Além das dificuldades motoras, as pessoas com PC podem ter outros problemas, como dificuldades visuais e/ou auditivas, atraso no desenvolvimento intelectual, epilepsia, problemas ortopédicos, gastrointestinais, respiratórios ou dentários.
Tratamento e Cuidados
A abordagem do doente com Paralisia Cerebral (PC) deve focar-se numa perspetiva funcional. A intervenção deve ser planeada com base em objetivos definidos em conjunto com a criança e a família, sempre com o intuito de atingir o maior nível de autonomia possível – especialmente nas atividades diárias – e garantir a sua participação ativa na comunidade. O objetivo principal é melhorar tanto a qualidade de vida como a longevidade da pessoa.
Para atingir estes objetivos, é necessária uma abordagem multidisciplinar, integrada e personalizada, adaptada ao tipo de PC, à idade da criança e às condições associadas. O tratamento pode envolver várias áreas, como: fisioterapia, terapia ocupacional, terapia da fala, psicologia, cuidados médicos e de enfermagem, apoio educativo especializado e formação profissional. Além de apoio social, ajudas técnicas e apoio domiciliário.
Os cuidados médicos devem abranger todas as condições associadas à PC. Para isso, é fundamental o envolvimento de vários intervenientes, como a família, os profissionais de saúde, a escola, centros de intervenção multidisciplinar (CPC, LDM), unidades de cuidados continuados/apoio domiciliário, centros de formação adaptada (CERCI, entre outros) e a Segurança Social.
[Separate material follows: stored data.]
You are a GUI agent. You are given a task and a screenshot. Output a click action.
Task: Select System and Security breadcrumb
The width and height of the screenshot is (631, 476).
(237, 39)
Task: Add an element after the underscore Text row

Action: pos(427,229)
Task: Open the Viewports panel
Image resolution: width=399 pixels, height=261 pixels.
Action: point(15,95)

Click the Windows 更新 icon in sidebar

Reabilitação e Tratamentos
A reabilitação visa melhorar a postura e a função motora, envolvendo fisioterapia, terapia ocupacional e o uso de meios técnicos, como as ortóteses (dispositivos de suporte para membros ou coluna). Em alguns casos, também se recorre a tratamentos farmacológicos, como a toxina botulínica, e a intervenções cirúrgicas, como a bomba de baclofeno intratecal, a rizotomia dorsal (para tratar a espasticidade) e a estimulação cerebral profunda (para tratar as formas disquinéticas).
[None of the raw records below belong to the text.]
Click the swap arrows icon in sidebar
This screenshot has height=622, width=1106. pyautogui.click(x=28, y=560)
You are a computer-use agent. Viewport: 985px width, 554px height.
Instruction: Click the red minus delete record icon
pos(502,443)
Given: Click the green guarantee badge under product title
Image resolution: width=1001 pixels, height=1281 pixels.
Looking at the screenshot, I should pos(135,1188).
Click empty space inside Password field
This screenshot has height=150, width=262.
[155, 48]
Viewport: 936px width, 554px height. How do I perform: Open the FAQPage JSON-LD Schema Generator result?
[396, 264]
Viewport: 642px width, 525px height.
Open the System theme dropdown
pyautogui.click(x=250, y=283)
A toxina botulínica, combinada com a fisioterapia, é uma das principais opções terapêuticas, sendo fácil de utilizar e trazendo benefícios claros para o doente. Quando injetada num músculo, provoca uma paralisia localizada e temporária, aliviando a rigidez muscular ao atuar na ligação entre o nervo e o músculo.
Este tratamento é muito utilizado para a espasticidade em crianças a partir dos 2 anos de idade, especialmente nos membros superiores e inferiores. A toxina botulínica melhora a mobilidade, reduz a dor e facilita os cuidados de conforto. Combinada com a reabilitação e outros tratamentos, contribui para o desenvolvimento motor, melhora a função e previne complicações ortopédicas. Os efeitos secundários são raros e, geralmente, leves, e a duração do efeito é de 3 a 4 meses. Quanto mais cedo se inicia o tratamento, maior é a sua eficácia. Em casos de espasticidade mais extensa, podem ser necessárias várias injeções. Em pediatria o procedimento é feito, geralmente, com sedação. Muitas vezes, também se recomenda o uso de ortóteses (durante o dia e/ou a noite) para manter os ganhos obtidos. Durante o período de ação da toxina, é fundamental continuar ou até aumentar a frequência das sessões de fisioterapia.
Este tratamento também pode ser utilizado para controlar o excesso de salivação, através de injeções nas glândulas salivares.